**Exercise**
Exactly and only the lines from the one with "Screen dimensions: 828x814" through the last line of the records need to be set down; please skip the pictures.

**Entries taken from a collection**
_ _ _ _ _ _ _
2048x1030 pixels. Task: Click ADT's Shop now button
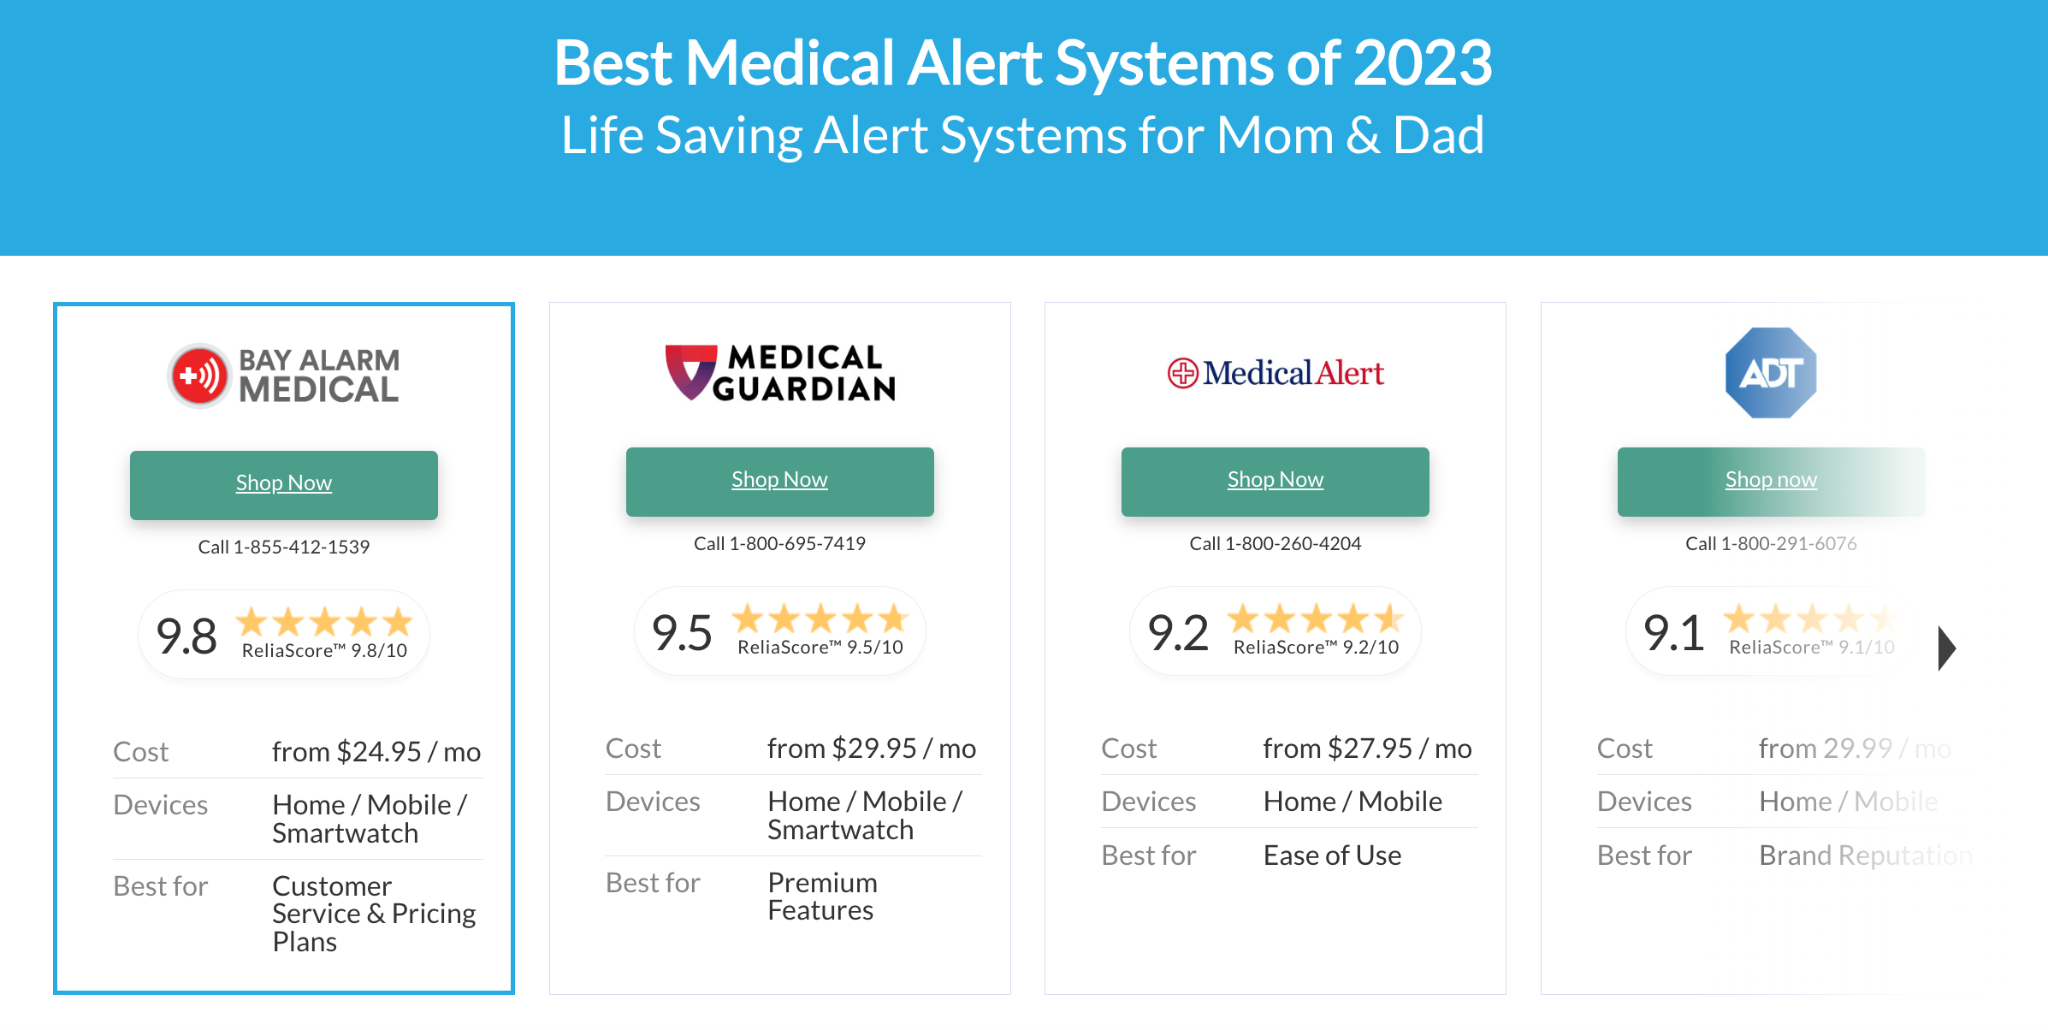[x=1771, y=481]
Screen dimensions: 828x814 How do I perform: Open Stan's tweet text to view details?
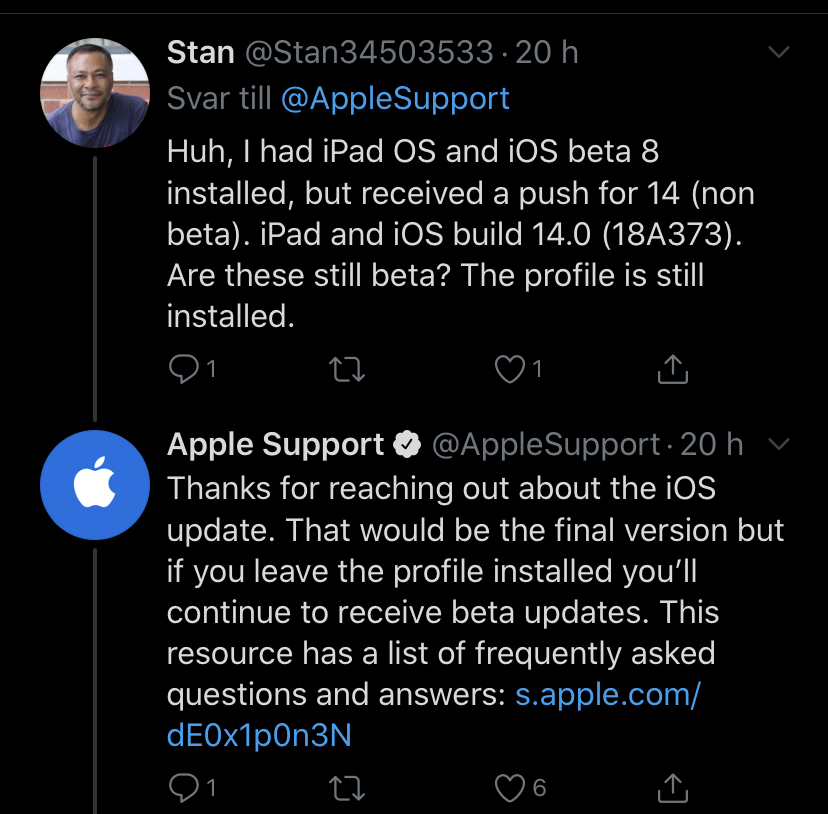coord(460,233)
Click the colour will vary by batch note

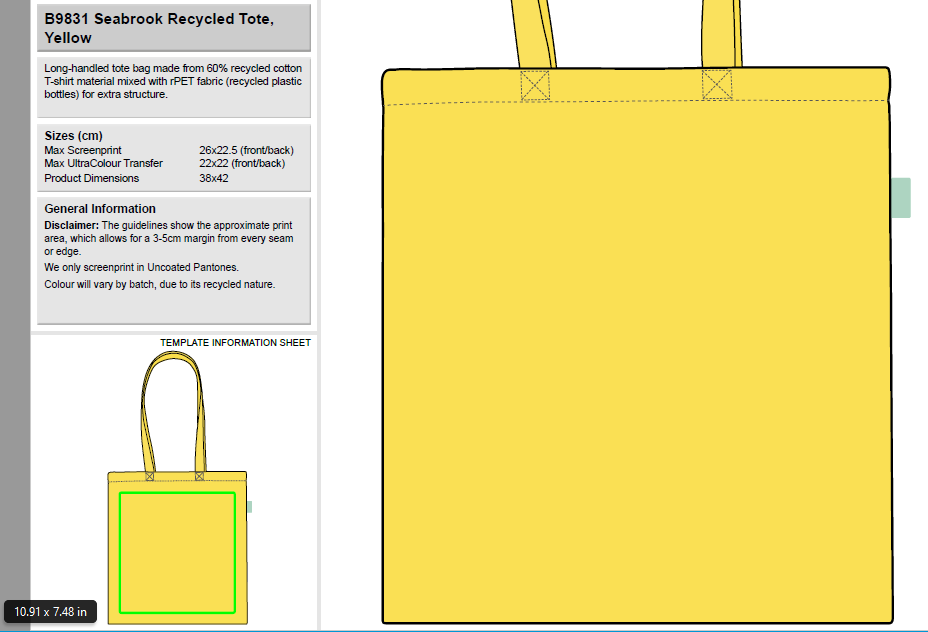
_ _ _ _ _ _ _
**Result of this exercise**
Screen dimensions: 828x814 How do I perform: Open Stan's tweet text to view details?
coord(460,233)
Click the colour will vary by batch note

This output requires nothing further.